◆ Provided text
====
The primary goal of the project is to separate HTML from server-side 
program logic as distinctly as we separate HTML from CSS & JavaScript.  A 
side-benefit is to be able to validate the HTML template and increase the 
likelihood that this validation will hold true for child pages generated 
from the template.  Ultimately I may create "templatesheets" that guide the 
creation of child pages in a way analagous to the way stylesheets guide the 
rendering of pages today, by merging database content, user input, and 
program logic with html templates using simplified scripting syntax.  This 
isn't a unique project -- there are plenty of templating systems out there 
already -- but I'm having a great time rolling my own.  I've done a lot of 
the work in meta-code and am now implementing it in ASP and PHP.

> > You say:
> > >I believe that regex lookaheads and lookbehinds are not supported in
> > >Javascript.
> >
> > Why would such be necessary in order to determine whether a matched pair of
> > <div/</div occurred within a string?  It seems like what I really need to
> > know is how to say in regexp, "match this string if it contains any
> > character but NOT the substring "</TAG"".  With that tool, I can filter for
> > nested TAGs inside my parent TAG.
====
◆ Raw data
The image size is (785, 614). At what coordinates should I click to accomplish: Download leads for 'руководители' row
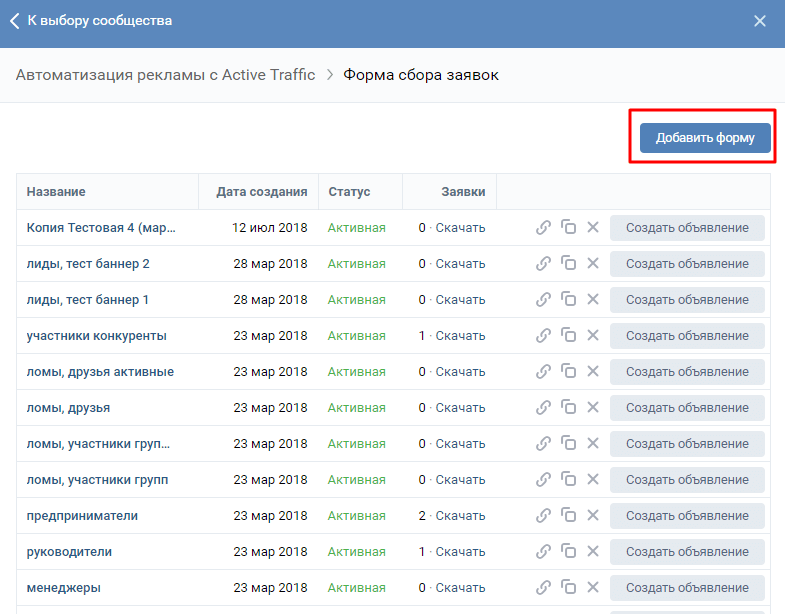(460, 552)
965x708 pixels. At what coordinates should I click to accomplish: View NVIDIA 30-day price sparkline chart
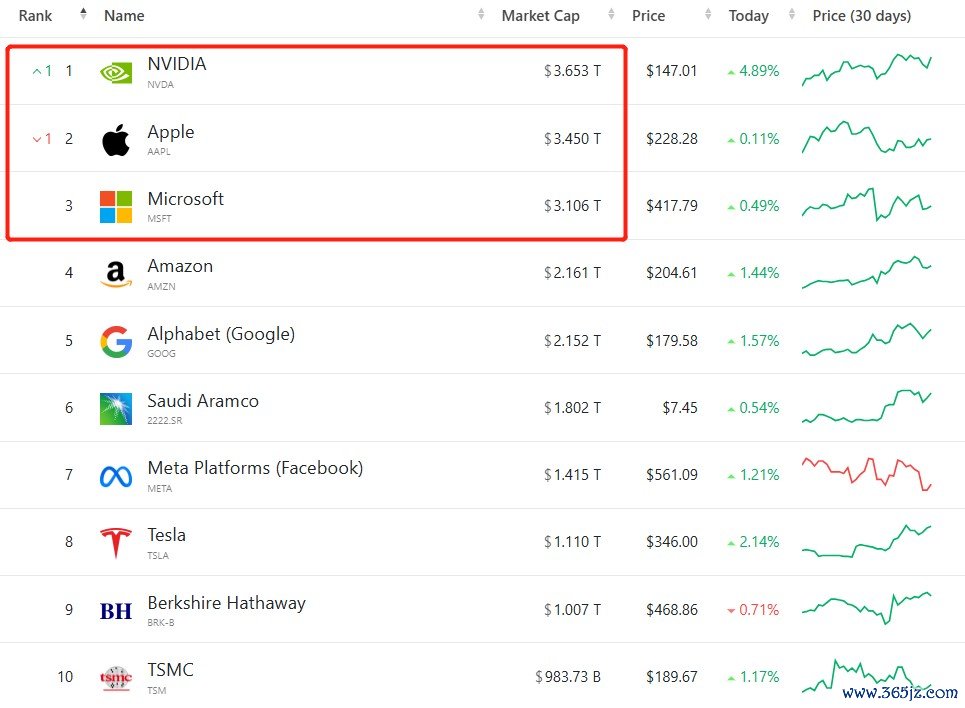(x=867, y=70)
====
◆ What to do
#1 In the forum post on HTML templating, which two languages is the meta-code work now being implemented in?
#2 Continue the forum post on HTML templating and regular expressions from its last line.

◆ Outputs by task
#1 ASP and PHP.

#2
>Because  a lookbehind should, in theory allow for a regex to say
>"find any /div that is not preceeded by a /div earlier in the string."
>If we could do that, then we could cut out the hassle of having to
>split on every tag. Unless my thinking is faulty, which is a consideration
>at this late hour.

RegEx allows us to find strings that don't contain specific characters:

         /<div[^>]+id=\"bob\"/

which I believe means:

         find '<div' followed by 1-N characters BUT NOT '>' followed by 
'id="bob"'

...a regex way of selecting for div#bob.

What I want to do is say "BUT NOT '/div'" -- i.e. exclude a string, not 
just selected single characters.  I want to be able to select:

         <div...>...</div>

and be sure I'm not capturing:

         <div...>...</div>...</div>

Possible?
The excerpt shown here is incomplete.